* [What to produce] Return a copy of every line in the records that includes the word "Podmínky".

* [Dataset excerpts]
===

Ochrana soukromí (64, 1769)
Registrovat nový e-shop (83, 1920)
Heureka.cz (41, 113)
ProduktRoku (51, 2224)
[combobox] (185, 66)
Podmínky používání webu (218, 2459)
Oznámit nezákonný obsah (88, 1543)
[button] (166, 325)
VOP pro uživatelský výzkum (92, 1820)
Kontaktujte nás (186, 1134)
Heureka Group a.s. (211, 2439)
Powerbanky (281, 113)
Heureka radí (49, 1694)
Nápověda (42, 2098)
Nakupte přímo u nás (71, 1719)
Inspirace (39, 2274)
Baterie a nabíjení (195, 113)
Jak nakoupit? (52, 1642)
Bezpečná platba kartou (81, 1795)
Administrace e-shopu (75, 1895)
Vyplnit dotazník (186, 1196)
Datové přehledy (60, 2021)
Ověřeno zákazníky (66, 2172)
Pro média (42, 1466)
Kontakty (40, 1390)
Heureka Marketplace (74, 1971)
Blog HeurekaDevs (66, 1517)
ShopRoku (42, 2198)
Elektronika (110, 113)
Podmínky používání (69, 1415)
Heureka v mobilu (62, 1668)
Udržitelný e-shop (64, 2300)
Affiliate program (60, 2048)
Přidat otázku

===

* [Task response]
Podmínky používání webu (218, 2459)
Podmínky používání (69, 1415)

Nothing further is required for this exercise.